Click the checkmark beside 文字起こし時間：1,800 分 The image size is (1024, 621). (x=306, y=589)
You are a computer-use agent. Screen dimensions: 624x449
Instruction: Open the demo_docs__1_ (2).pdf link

==

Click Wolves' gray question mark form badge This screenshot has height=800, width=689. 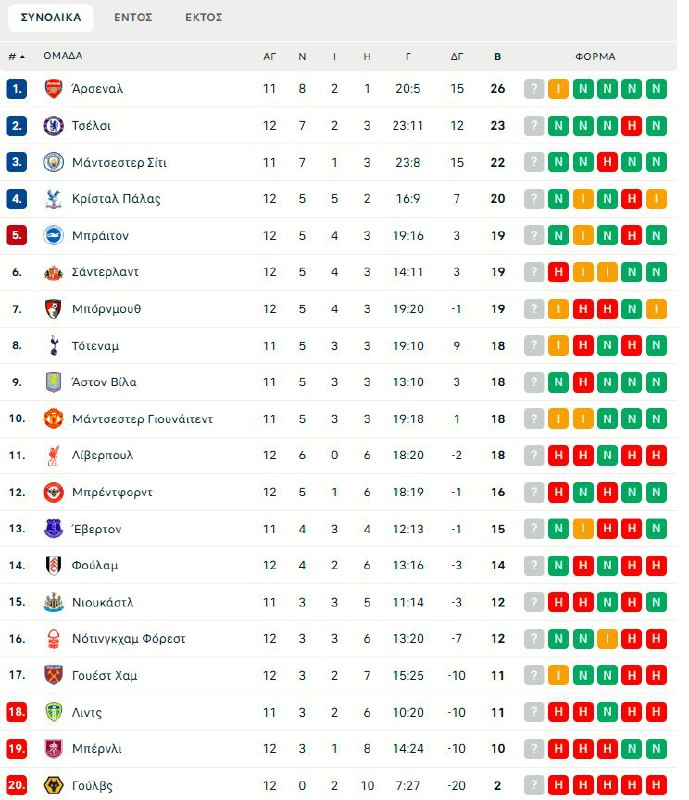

* * *

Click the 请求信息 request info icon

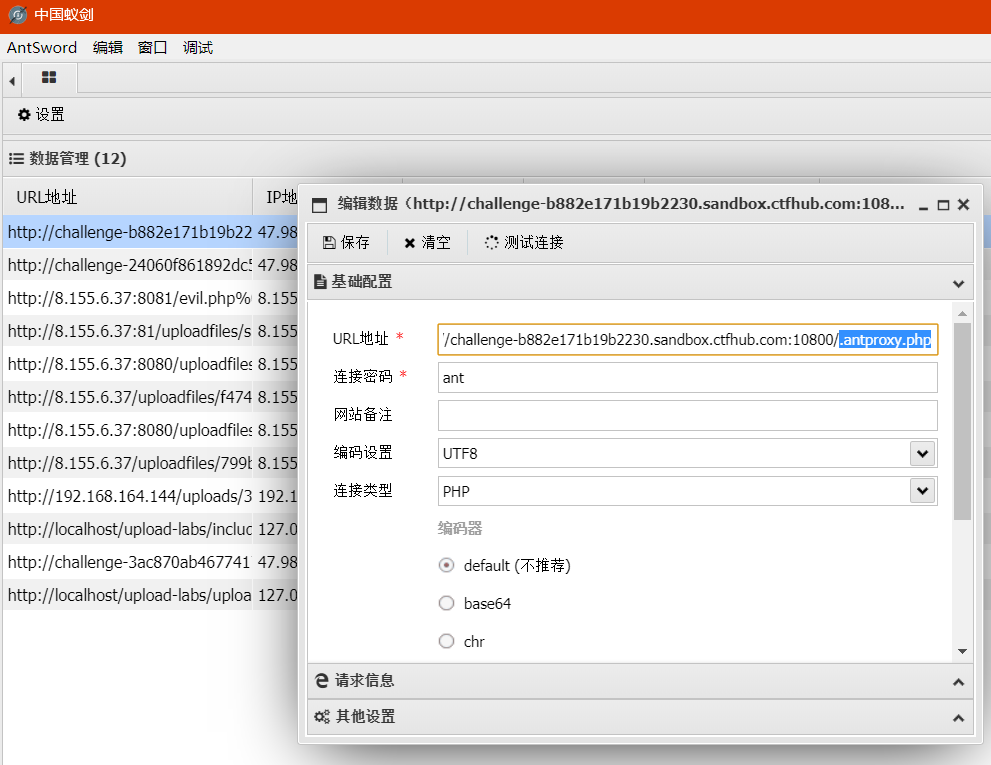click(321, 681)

## ABOUT THIS EXERCISE
From the entries above, extract only the lines running from the one containing "Click the checkmark" through the one containing "Instruction: Open the", inclusive.

## RESULT
Click the checkmark beside 文字起こし時間：1,800 分 The image size is (1024, 621). (x=306, y=589)
You are a computer-use agent. Screen dimensions: 624x449
Instruction: Open the demo_docs__1_ (2).pdf link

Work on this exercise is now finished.